Microsoft Defender wrongly flagged DigiCert root certificates as Trojan:Win32/Cerdigent.A!dha on April 30, removing some certificates from the Windows trust store and triggering false alerts on systems worldwide.
KEY FACTS
- Detection Microsoft added the alert in a Defender signature update on April 30.
- Impact Some affected Windows systems removed DigiCert root certificate entries from the AuthRoot store.
- Certificates Two certificate fingerprints were reported as flagged by the false positives.
- Fix Microsoft said Security Intelligence version 1.449.430.0 or later resolves the issue.
Administrators began reporting the problem on April 30 and May 1, with some users seeing the certificates removed from Windows trust store entries. The certificates identified in the reports had the fingerprints 0563B8630D62D75ABBC8AB1E4BDFB5A899B24D43 and DDFB16CD4931C973A2037D3FC83A4D7D775D05E4.
Microsoft later said the false alerts were suppressed and cleaned up after the alert logic was updated.

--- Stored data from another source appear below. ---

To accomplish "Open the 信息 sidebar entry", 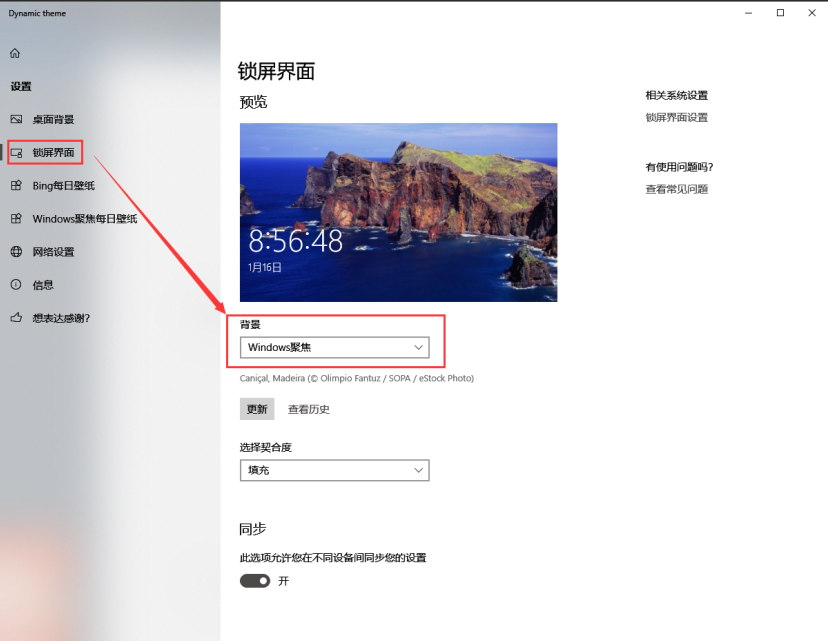I will tap(45, 284).
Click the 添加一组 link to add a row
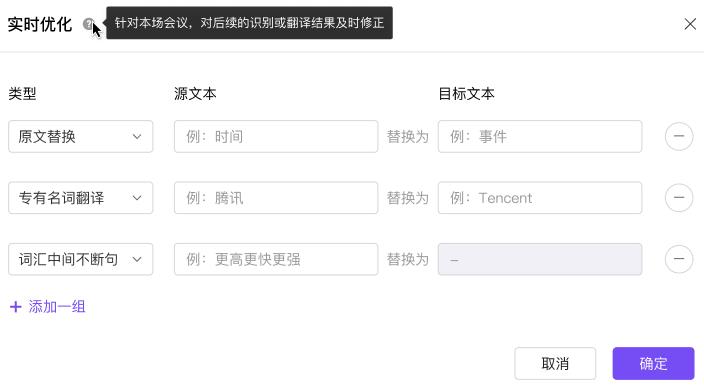Viewport: 704px width, 389px height. coord(57,307)
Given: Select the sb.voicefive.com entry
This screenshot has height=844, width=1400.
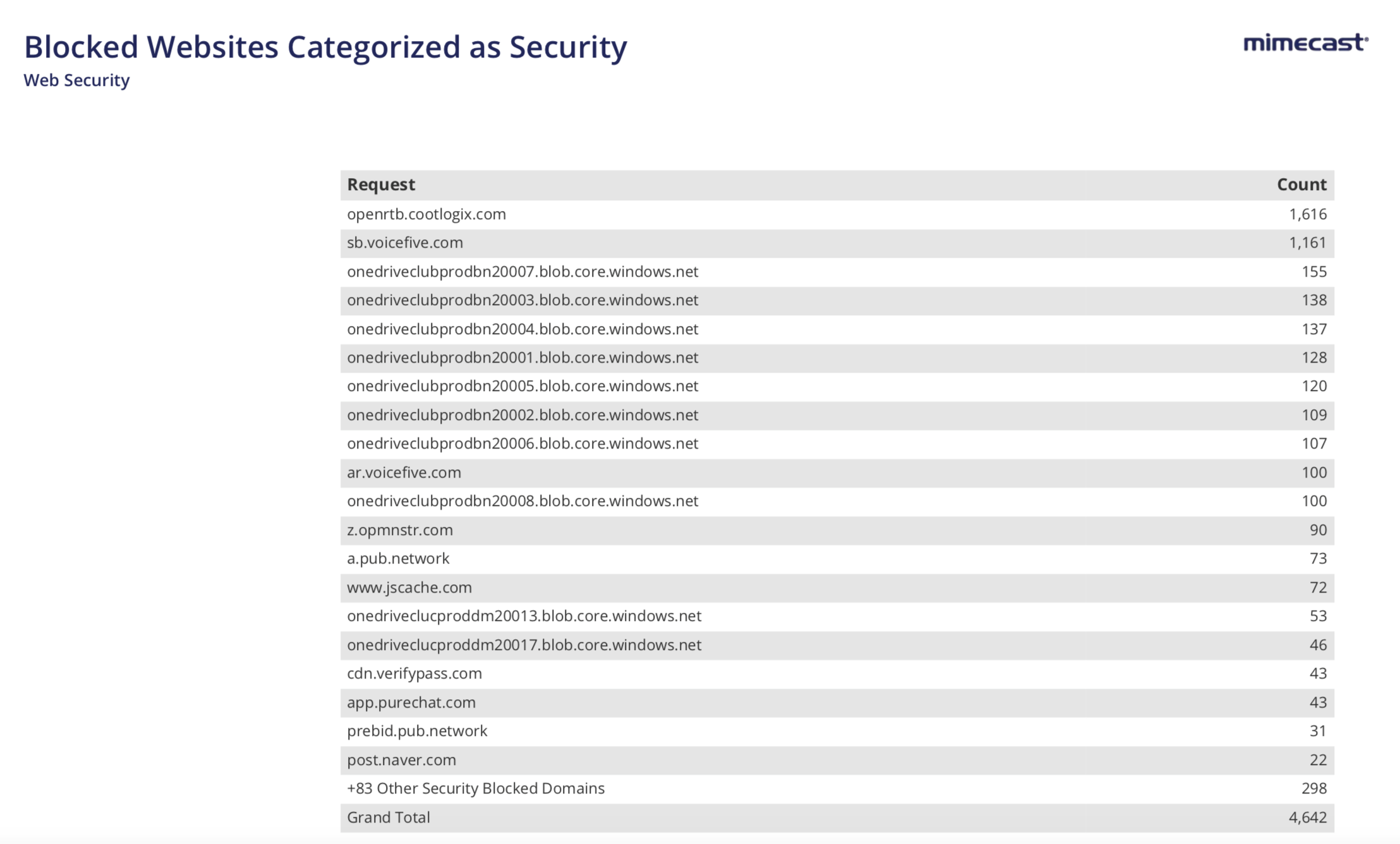Looking at the screenshot, I should click(x=405, y=243).
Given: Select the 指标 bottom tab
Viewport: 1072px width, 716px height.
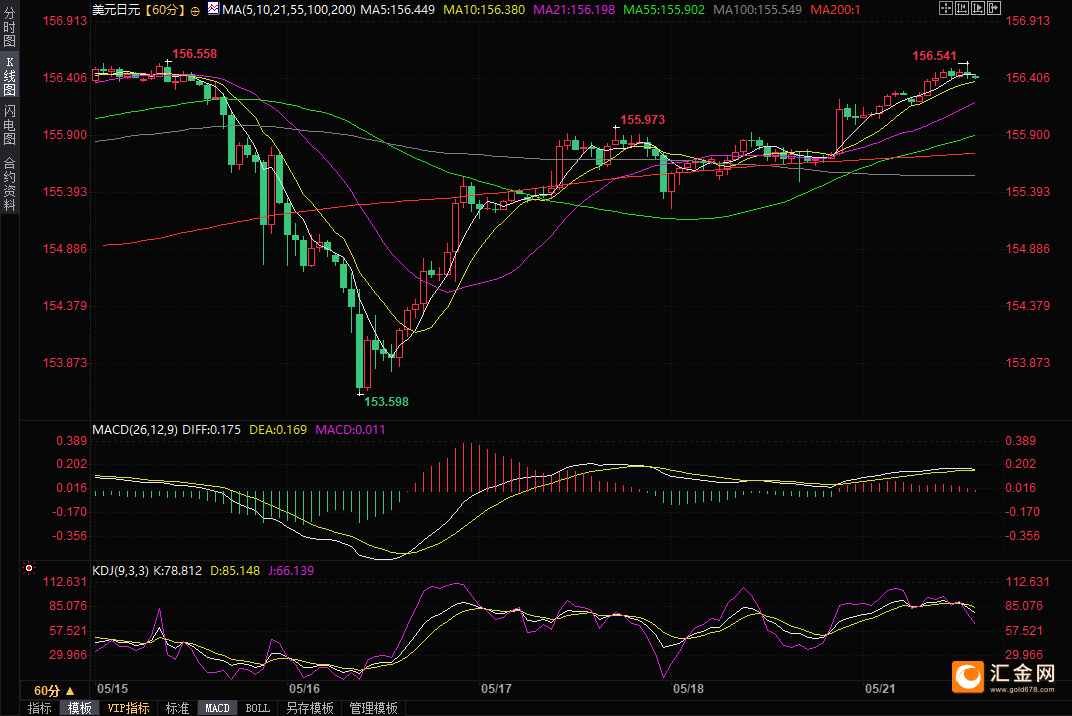Looking at the screenshot, I should [40, 708].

The company said customers should install Security Intelligence version 1.449.430.0 or later and do not need to take additional action for the alerts.
The issue followed a DigiCert security incident disclosure that said threat actors obtained initialization codes for a limited number of code-signing certificates. DigiCert said it revoked 60 code-signing certificates, including 27 linked to a malware campaign.

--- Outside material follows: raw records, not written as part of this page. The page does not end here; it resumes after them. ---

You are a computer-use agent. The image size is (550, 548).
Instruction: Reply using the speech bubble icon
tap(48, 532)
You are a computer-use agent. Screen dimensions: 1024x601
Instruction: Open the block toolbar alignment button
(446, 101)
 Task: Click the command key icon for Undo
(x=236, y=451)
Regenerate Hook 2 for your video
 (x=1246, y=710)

The company said the breached support environment exposed initialization codes for approved, but undelivered, EV code-signing certificate orders. It said the certificates flagged by Microsoft were root certificates in the Windows trust store and did not match the revoked code-signing certificates used to sign malware.
Separately, researchers said some newly issued DigiCert certificates were used in the Zhong Stealer campaign, which distributed malware through phishing emails, decoy images, cloud-hosted payloads, and signed binaries.
WHY IT MATTERS
The false positives caused confusion for Windows users and administrators and, in some cases, led to removed trust store certificates that could affect system trust settings. Microsoft said the issue is fixed, but the incident shows how security detections can create disruption when they overlap with active certificate abuse investigations.